You can go further, and GV80 3.5T models – which are all AWD as standard – load up on things like power second row seats, active noise cancelation, and a fully-digital 12.3-inch cluster display with 3D graphics. The only thing you can’t have right now is a hybrid, or indeed electrification of any sort. Genesis has EV SUVs on the roadmap, but while I think a plug-in hybrid drivetrain would suit the GV80 well it’s MIA. So, too, is the diesel version available abroad.

The result for the 2.5T RWD is 21 mpg in the city, 25 mpg on the highway, and 23 mpg combined according to the EPA. The 2.5T AWD version drops a point on the combined cycle, while the 3.5T AWD is rated at 18 mpg in the city, 23 mpg on the highway, and 20 mpg combined. In my own, mixed driving I got over 21 mpg, which isn’t terrible for a big SUV but isn’t exactly eco-friendly either.

It’s hard to get too upset about that once you’re ensconced in the GV80’s gadgetry. The wide touchscreen atop the center console is crisp and the infotainment system fast and easily navigated. You can reach out and tap, or scroll and swipe at the dished glass touchpad positioned just ahead of the rotary transmission selector. Only the half-digital cluster seems a misstep, with the analog speedo looking cheap next to the LCD panel.

That’s a rare stumble for Genesis here, though. What impresses on first glance, and continues to wow, is just how cohesive and thoughtful the GV80’s cabin design is. From the knurling of the stalks and controls, to the frameless display for the HVAC system, and the lashings of soft-touch materials wherever your fingers might find themselves landing, it’s a love-letter to ergonomics and aesthetics that most rival SUVs could do well to pay attention to. Even if you’re not a fan of the rugby ball-shaped steering wheel, you can’t deny that it feels premium with its machined switchgear.
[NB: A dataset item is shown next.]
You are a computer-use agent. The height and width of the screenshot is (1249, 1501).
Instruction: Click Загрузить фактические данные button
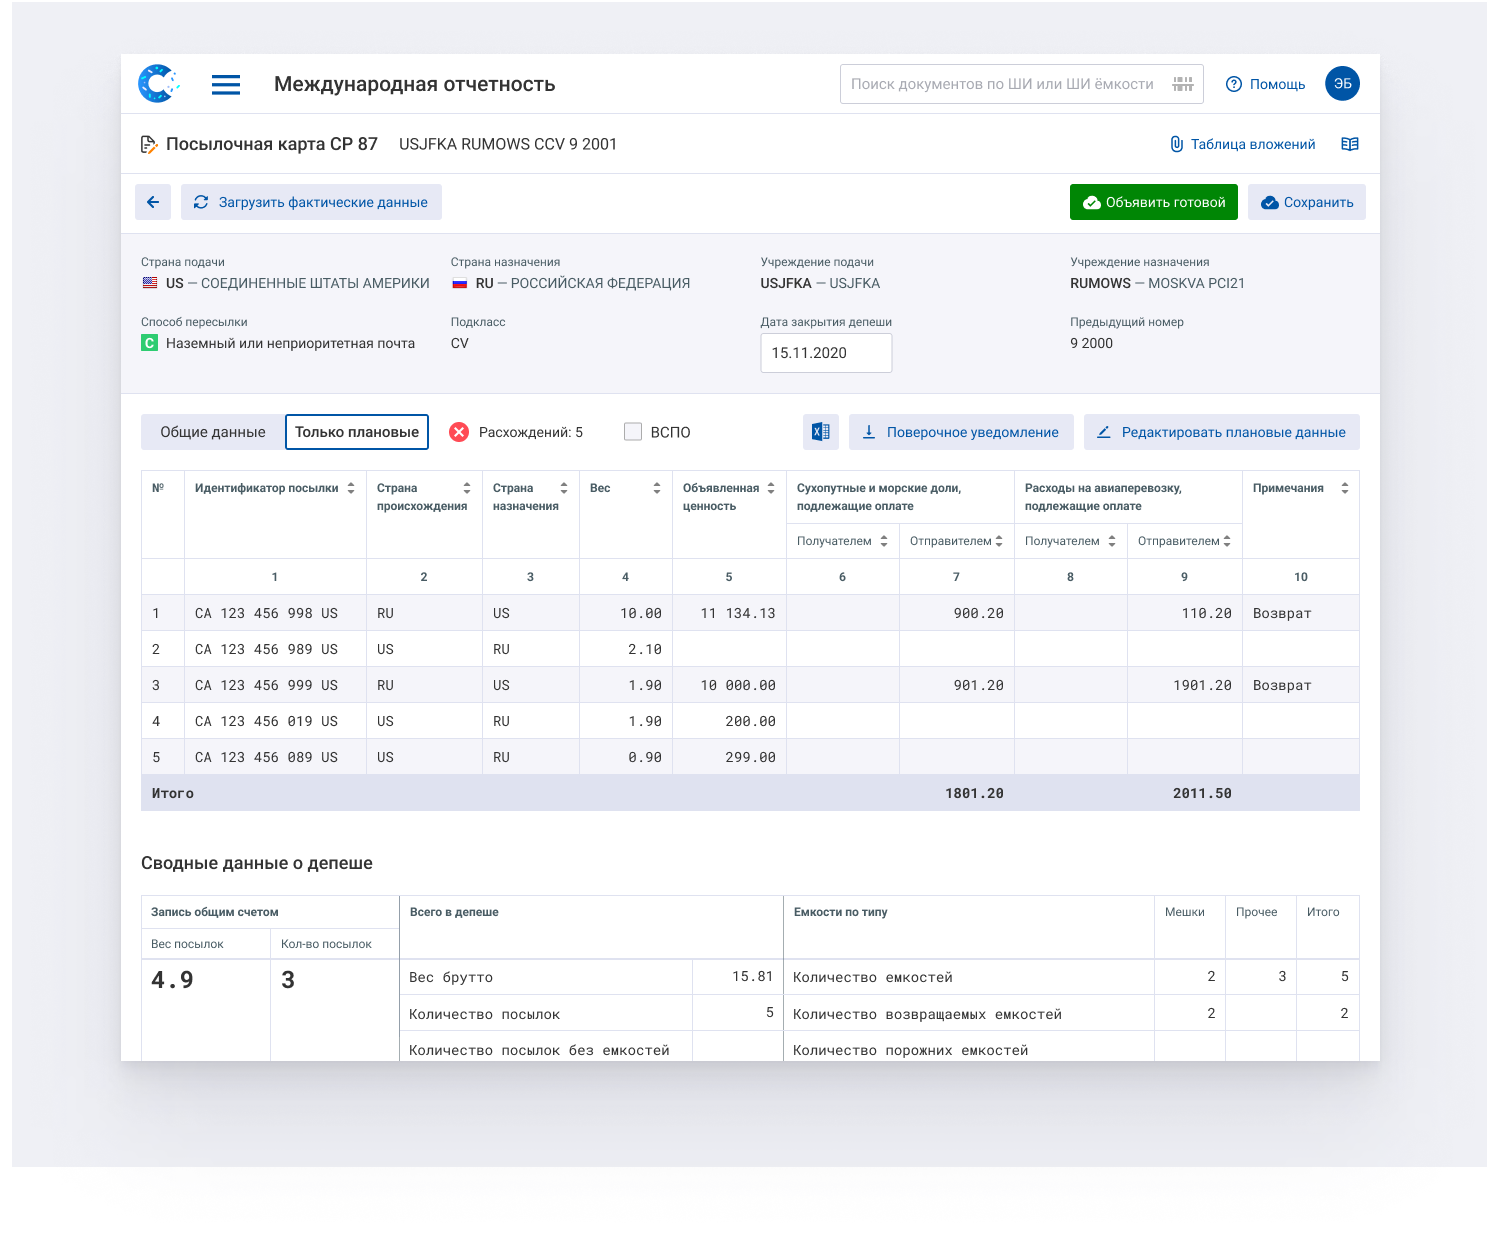click(311, 202)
On the safety front, the GV80 just clinched a TOP SAFETY PICK+ rating with the IIHS. It gets ten airbags, Forward Collision Avoidance-Assist with Junction Crossing and Turning, Blind-Spot Collision Avoidance Assist, Lane Following Assist, Rear Cross-Traffic Collision-Avoidance Assist, and Driver Attention Warnings.

2021 Genesis GV80 2.5T Prestige RWD Verdict

If the degree to which I wanted to drive the GV80 – even if I had other, more ice-and-snow-friendly cars to hand – is any indication, Genesis is on to something special. It legitimately looks and feels fresh and new, and judging by the number of eyes that swiveled to follow me, I’d say I’m not the only one to be swayed by the striking design and undeniable road presence.

Were it my money, I’d opt for the AWD version, unsurprisingly. Not only for winter stability, but for the improvements in how cleanly the GV80 puts its power down. All-wheel drive versions also get more standard kit than their rear-wheel drive brethren, even if they share the same trim name, making that price difference a little easier to stomach.

Hybrid absence aside, it’s hard to imagine how much more effectively Genesis could’ve nailed its first attempt at an SUV. Clearly, it learned well from its nice-but-niche sedans, and applied those lessons judiciously. In the category by which success is measured in the US right now, the GV80 just yanked the rug out from under some big names who had until this point been sitting pretty.